Lower tail test

An analyst is interested in the ability of workers to assess the difficulty of a test they have taken. This test was taken by a large group of workers, assuming normal distribution, with the average score= 78.5 and standard deviation 10. A random sample of 9 workers was asked to predict this average score. The average of these predictions was 74.5. Test at 5% significance level.

Since the average of the sample is less than population we apply lower tail test meaning that on average workers overrestimate the difficulty of the test and their predictions become less than 78.5 (Since the harder the test, the lower the score)

H0: Mu>= 78.5

H1: Mu<78.5

xbar<- 74.5      # sample mean 
mu0 <- 78.5      # hypothesized value 
sigma <- 10     # population standard deviation
n <- 9           # sample size
z = (xbar- mu0)/sigma/sqrt(n)
z               # test statistic 

## [1] -0.1333333

Compute critical value at 0.05 significance level

alpha<- 0.05
z.alpha<- qnorm(1-alpha)
-z.alpha #critical value

## [1] -1.644854

Since this is lower tail test we take the negative value of z value

The result tells us that test statistic value is not smaller than critical value so we can not reject the claim

Decision: Fail to reject H0 Conclusion: Fail to accept H1 Interpretation: There is no sufficient evidence to conclude that Mu is less than 78.5 with given sample. Therefore workers are not assumed to be capable of identifying the difficulty of the test. If we reject H0 we would conclude that workers are capable of identifying the difficulty of test

P-test We can find lower tail p-value of the test statistic. If it turns out to be less than 0.05 significance level then we can reject the null hypothesis

pval<- pnorm(z) # z is test statistic since sigma is known
pval

## [1] 0.4469649

Since 0.4469649 is not less than alpha= 0.05 we cannot reject null hypothesis which is same result found above.

Upper tail test

Assume that in a factory if a worker gives more than 5 breaks in a day then he or she get penalty cost. One branch of workers, analysts, want to know how likely that they (analysts) gonna pay penalty cost. Assume that standart deviation of workers is 0.4.

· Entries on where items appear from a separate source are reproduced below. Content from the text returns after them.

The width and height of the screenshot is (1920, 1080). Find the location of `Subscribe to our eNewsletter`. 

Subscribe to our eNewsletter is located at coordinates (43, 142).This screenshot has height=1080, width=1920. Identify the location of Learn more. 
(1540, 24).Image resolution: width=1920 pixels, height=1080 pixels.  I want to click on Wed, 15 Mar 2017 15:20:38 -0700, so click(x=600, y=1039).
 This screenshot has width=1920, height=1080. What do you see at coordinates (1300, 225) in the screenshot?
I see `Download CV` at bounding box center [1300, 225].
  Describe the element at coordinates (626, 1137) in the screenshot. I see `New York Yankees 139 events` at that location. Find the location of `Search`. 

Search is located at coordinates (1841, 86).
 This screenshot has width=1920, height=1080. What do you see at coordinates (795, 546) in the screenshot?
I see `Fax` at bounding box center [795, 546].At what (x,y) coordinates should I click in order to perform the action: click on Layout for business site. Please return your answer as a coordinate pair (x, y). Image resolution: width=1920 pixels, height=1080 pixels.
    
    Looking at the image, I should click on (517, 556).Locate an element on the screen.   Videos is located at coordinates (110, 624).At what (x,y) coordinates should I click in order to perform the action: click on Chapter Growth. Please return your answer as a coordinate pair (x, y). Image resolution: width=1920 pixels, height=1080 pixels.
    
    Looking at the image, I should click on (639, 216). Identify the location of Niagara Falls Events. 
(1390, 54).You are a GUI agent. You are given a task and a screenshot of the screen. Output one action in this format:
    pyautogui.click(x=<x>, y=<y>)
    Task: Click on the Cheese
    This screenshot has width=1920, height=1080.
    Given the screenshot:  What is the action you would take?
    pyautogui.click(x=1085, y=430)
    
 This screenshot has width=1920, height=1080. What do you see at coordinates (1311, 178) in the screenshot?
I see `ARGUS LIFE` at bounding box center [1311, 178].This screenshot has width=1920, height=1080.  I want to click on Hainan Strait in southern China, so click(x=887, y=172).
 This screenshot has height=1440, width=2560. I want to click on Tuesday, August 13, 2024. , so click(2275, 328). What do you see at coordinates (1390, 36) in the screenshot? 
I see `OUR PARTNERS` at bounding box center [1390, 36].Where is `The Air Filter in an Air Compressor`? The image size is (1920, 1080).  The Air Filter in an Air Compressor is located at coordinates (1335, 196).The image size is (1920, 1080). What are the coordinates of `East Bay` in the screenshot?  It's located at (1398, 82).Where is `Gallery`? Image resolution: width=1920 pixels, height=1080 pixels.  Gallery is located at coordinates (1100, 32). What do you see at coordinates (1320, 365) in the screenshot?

Analysts are 10 worker and they have on average 7 breaks in a day.

H0: Mu<= 5

H1: Mu>5

xbar<- 7        # sample mean 
mu0 <- 5      # hypothesized value 
sigma <- 0.4   # population standard deviation
n <- 10           # sample size
z = (xbar- mu0)/sigma/sqrt(n)
z               # test statistic 

## [1] 1.581139

alpha <- 0.10 
z.alpha <- qnorm(1-alpha)
z.alpha                # critical value 

## [1] 1.281552

Since test statistic is bigger than critical value we can reject the H0

pval = pnorm(z, lower.tail=FALSE) 
pval                   # upper tail p−value 

## [1] 0.05692315

p-value is less than alpha which means we can reject H0

Decision: Reject H0 Conclusion: Accept H1 Interpretation: There is sufficient evidence to conclude that Mu is more than 5 with given sample. Since having more than 5 breaks means paying penalty cost, we conclude by saying that analysts on average will pay penalty cost

Two-tail test

Assume that in a large company, mean number of workers fired by a manager last year was 15. To predict whether this number differs this year, a sample of 30 managers are taken. In this sample 14 workers ,on average, are observed to be fired by a manager.Assume the population standard deviation is 2.5. At 0.05 significance level can we reject the null hypothesis that the mean workers fired does not differ from last year?

H0: Mu= Mu0=15 H1: Mu=!Mu0= 15

xbar = 14            # sample mean 
mu0 = 15             # hypothesized value 
sigma = 2.5      # pop standard deviation 
n = 30                # sample size 
z = (xbar-mu0)/(sigma/sqrt(n)) 
z                      # test statistic 

## [1] -2.19089

Critical Values at 0.05 sl

alpha = .05 

z.half.alpha = qnorm(1-alpha/2) #since two tail test take z.alpha/2

c(-z.half.alpha, z.half.alpha) # create vector 

## [1] -1.959964  1.959964

Since test statistic does not lie between the critical values -1.959964 and 1.959964, with this significance level we can reject the hypothesis that the mean number of workers fired by a manager stays same this year.

P-value Solution

pval = 2*pnorm(z)    # lower tail 
pval               # two−tailed p−value 

## [1] 0.02845974

Since the are is less than significance level we reject the H0.